*Supplied material:*
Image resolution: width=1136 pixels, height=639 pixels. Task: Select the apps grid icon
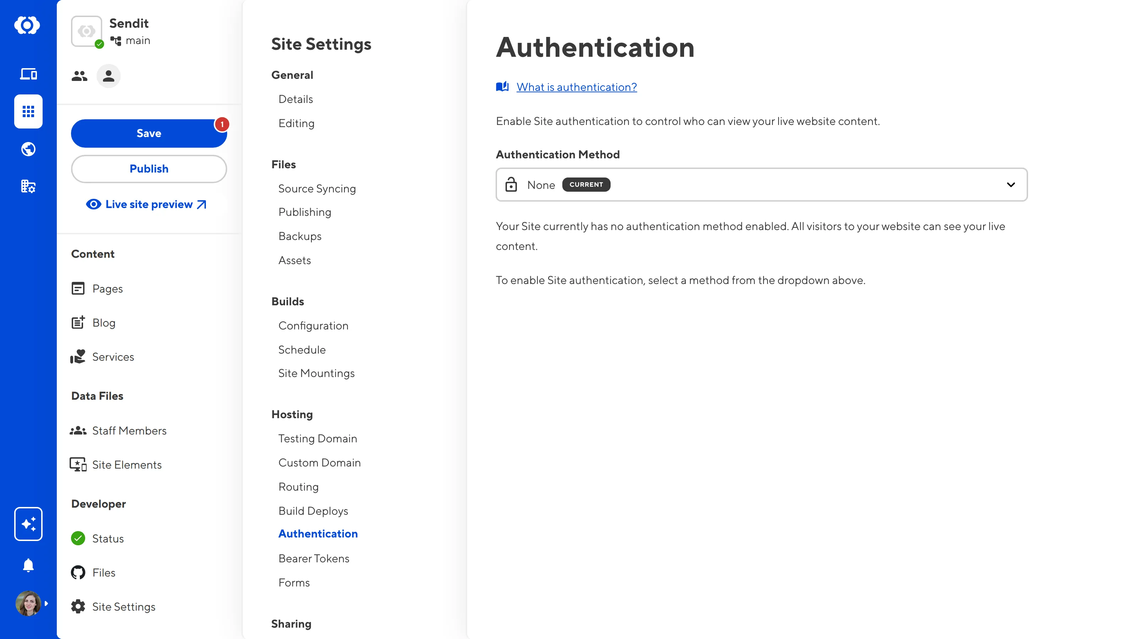point(28,111)
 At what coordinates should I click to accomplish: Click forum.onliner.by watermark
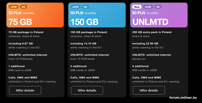(183, 98)
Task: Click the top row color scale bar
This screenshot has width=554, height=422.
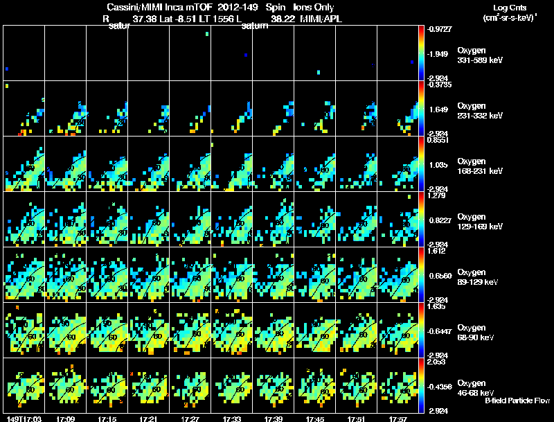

*Assignment:* For this exercise, please reproduce the records above exactly and drop the images.

*Exercise response:*
Image resolution: width=1136 pixels, height=639 pixels. Task: Select the apps grid icon
point(28,111)
 At what coordinates should I click to accomplish: Click forum.onliner.by watermark
(183, 98)
Task: Click the top row color scale bar
This screenshot has width=554, height=422.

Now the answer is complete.